PROBLEM DETAILS: In the records starting at the line containing "800x533 pixels. How" and ending at the line containing "coord(18,421)", replace "Analytics" with "Reports". Reproduce those lines with only that change.

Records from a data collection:

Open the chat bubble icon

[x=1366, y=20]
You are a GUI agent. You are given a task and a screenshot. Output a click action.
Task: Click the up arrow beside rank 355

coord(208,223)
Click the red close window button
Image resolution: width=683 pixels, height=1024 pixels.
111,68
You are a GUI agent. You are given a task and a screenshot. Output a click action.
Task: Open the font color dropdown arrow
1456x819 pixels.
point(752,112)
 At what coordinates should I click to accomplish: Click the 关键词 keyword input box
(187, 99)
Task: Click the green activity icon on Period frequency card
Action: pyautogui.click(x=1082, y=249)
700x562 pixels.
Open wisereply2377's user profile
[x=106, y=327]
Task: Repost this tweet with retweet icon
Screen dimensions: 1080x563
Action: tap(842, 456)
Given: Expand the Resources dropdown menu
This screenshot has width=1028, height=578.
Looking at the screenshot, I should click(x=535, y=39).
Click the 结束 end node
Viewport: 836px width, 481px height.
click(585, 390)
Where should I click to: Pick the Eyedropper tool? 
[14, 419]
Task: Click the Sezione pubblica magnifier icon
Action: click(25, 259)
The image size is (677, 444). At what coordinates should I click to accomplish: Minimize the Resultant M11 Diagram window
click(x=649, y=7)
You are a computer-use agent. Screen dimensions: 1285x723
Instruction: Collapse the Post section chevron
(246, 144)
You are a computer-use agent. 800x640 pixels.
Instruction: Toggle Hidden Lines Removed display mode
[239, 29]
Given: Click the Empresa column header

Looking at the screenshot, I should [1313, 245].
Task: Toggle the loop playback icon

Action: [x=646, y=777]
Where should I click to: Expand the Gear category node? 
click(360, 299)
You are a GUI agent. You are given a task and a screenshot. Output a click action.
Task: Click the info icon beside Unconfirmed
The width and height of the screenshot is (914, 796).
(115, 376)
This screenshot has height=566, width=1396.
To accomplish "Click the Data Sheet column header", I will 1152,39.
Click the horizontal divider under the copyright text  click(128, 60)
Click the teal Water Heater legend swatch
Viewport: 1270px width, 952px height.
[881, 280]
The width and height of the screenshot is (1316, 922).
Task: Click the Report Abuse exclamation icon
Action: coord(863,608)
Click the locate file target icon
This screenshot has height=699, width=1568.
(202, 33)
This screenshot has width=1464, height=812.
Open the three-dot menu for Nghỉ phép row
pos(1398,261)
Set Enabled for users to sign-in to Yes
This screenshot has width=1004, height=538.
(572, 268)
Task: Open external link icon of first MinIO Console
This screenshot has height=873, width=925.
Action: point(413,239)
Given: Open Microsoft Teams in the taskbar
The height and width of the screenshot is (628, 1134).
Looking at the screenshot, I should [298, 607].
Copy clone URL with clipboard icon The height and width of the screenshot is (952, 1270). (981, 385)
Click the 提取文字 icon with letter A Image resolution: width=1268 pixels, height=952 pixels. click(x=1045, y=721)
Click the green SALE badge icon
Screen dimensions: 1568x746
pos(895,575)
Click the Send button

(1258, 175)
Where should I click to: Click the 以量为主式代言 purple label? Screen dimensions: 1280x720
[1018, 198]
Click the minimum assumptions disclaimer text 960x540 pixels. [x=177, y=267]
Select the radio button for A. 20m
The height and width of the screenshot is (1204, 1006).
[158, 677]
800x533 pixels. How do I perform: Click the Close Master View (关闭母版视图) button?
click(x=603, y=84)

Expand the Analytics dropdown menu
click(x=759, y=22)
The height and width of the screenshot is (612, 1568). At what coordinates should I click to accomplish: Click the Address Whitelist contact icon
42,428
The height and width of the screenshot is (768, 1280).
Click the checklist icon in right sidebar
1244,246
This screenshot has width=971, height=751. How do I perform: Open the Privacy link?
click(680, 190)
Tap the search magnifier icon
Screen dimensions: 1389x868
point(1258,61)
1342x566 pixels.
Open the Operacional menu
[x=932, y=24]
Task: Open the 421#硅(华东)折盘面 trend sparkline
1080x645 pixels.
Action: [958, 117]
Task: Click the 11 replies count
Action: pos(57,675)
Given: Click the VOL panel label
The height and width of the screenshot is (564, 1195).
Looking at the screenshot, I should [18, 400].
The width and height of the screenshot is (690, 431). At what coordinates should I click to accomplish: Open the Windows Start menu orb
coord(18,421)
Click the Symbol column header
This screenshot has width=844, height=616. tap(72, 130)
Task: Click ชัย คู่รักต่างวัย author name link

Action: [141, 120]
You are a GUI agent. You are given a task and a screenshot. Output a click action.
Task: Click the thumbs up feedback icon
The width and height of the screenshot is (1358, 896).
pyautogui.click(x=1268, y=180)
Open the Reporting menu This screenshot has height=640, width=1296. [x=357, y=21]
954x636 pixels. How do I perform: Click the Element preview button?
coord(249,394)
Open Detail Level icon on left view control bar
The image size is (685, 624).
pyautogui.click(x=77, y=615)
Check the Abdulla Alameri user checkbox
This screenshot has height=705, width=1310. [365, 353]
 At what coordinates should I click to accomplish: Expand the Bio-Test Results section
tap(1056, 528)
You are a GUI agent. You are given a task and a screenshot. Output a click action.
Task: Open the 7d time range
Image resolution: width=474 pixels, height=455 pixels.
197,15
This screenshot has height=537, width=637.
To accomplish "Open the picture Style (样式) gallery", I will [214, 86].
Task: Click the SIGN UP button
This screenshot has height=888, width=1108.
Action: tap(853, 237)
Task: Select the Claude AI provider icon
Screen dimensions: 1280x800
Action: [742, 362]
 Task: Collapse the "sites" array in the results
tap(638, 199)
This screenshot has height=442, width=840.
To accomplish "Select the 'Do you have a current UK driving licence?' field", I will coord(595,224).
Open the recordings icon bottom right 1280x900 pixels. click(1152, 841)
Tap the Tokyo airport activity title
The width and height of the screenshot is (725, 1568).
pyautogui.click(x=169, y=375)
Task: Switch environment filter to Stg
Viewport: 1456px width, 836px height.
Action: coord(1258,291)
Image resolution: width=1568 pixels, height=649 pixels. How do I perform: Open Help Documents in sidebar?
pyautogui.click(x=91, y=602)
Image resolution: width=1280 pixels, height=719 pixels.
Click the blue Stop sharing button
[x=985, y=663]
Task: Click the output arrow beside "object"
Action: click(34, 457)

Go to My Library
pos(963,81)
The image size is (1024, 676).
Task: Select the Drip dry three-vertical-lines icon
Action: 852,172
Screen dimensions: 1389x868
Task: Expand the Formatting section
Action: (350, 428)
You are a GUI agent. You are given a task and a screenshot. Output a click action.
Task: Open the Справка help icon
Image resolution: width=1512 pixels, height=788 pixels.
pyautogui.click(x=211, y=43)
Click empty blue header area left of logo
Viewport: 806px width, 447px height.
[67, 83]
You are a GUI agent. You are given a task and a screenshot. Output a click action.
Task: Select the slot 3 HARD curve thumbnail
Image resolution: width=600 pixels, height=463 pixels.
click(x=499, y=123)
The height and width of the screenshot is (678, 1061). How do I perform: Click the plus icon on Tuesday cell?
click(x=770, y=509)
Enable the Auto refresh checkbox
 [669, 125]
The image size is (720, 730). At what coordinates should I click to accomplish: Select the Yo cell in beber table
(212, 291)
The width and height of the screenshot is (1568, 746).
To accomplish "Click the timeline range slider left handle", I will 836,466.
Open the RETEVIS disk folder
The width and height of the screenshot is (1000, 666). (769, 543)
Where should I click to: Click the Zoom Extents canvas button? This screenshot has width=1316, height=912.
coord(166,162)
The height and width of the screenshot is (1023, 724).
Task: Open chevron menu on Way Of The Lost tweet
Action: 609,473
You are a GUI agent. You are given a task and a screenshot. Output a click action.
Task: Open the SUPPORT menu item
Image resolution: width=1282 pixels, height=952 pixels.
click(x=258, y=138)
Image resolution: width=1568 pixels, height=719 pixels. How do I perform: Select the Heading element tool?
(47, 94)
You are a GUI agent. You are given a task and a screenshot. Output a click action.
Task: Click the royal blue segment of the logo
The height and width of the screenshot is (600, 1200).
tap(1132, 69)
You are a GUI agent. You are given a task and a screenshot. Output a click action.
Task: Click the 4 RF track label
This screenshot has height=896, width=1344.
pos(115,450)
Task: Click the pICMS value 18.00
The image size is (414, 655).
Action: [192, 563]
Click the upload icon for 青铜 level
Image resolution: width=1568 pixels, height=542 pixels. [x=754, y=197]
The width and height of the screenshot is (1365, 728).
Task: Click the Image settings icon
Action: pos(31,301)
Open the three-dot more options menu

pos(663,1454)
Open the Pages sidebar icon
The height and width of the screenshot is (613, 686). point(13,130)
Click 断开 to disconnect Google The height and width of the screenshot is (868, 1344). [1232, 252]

EXERCISE RESULT:
800x533 pixels. How do I perform: Click the Close Master View (关闭母版视图) button?
click(x=603, y=84)

Expand the Reports dropdown menu
click(x=759, y=22)
The height and width of the screenshot is (612, 1568). At what coordinates should I click to accomplish: Click the Address Whitelist contact icon
42,428
The height and width of the screenshot is (768, 1280).
Click the checklist icon in right sidebar
1244,246
This screenshot has width=971, height=751. How do I perform: Open the Privacy link?
click(680, 190)
Tap the search magnifier icon
Screen dimensions: 1389x868
point(1258,61)
1342x566 pixels.
Open the Operacional menu
[x=932, y=24]
Task: Open the 421#硅(华东)折盘面 trend sparkline
1080x645 pixels.
Action: [958, 117]
Task: Click the 11 replies count
Action: pos(57,675)
Given: Click the VOL panel label
The height and width of the screenshot is (564, 1195).
Looking at the screenshot, I should [18, 400].
The width and height of the screenshot is (690, 431). At what coordinates should I click to accomplish: Open the Windows Start menu orb
coord(18,421)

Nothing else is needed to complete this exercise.